As of the last round of fixtures, Dean had refereed 553 Premier League matches and issued 114 reds – he reached his century to some acclaim three years ago with the dismissal of Ashley Young during a Manchester United defeat to Wolverhampton Wanderers. Famous for his blunt refusals to enter into discussions with players, and a strong line in withering looks, Dean is a very popular member of the elite officials group. He has been trusted with some of the biggest games in the league over the years.
Dean was set to quit at the end of last season but was persuaded by Mike Riley, the managing director of PGMOL, to stay on as younger referees gained more top-flight experience this year. The organisation faces losing some of its most experienced names over the next few years with Andre Marriner, Martin Atkinson, Kevin Friend, Jon Moss and Graham Scott all over the age of 50.
Dean is now in talks with Riley about a role as a full-time Var next season. Currently the only referee to work exclusively on the monitors at Stockley Park is Lee Mason, who quit as an on-field referee last season. There is yet to be agreement on the appropriate salary levels for full-time Var officials. PGMOL is currently discussing internally with referees with Premier League and Championship experience about the prospect of switching to full-time Var.
A Premier League stalwart, Dean has never hit the same heights with Uefa or Fifa, although he has refereed two FA Cup finals – in 2008 and 2011. He has taken charge of Champions League and Europa League games as well as international World Cup and European Championship qualifiers.
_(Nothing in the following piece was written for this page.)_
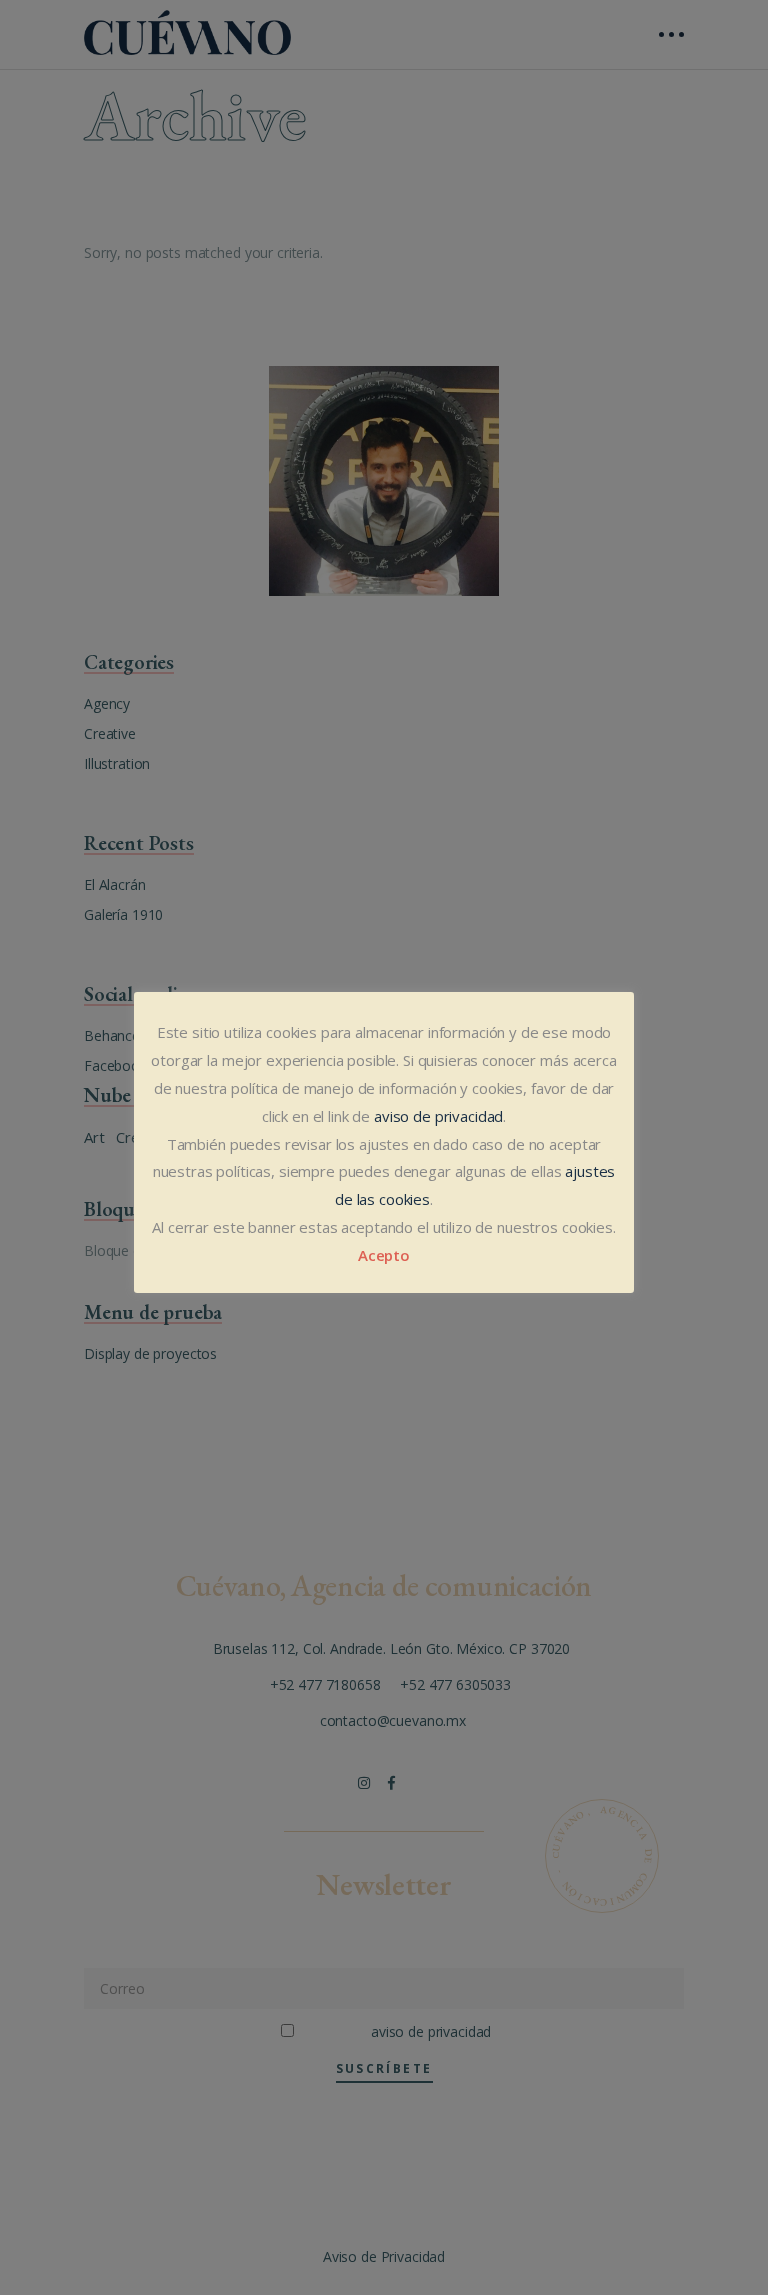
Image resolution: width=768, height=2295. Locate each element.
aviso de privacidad (438, 1116)
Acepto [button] (384, 1255)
He retired from the international Fifa list at the age of 45, as per protocol.
The BBC commentator Steve Bower hinted during Sunday’s FA Cup quarter-final between Southampton and Manchester City that the tie could be Dean’s last in the competition with him unlikely to be selected for the semi-finals or the final.
English refereeing is facing the biggest changes in a generation over the next few years as the Premier League introduces the Elite Referee Development Plan to fast-track the best young referees and give greater support to existing select groups of officials.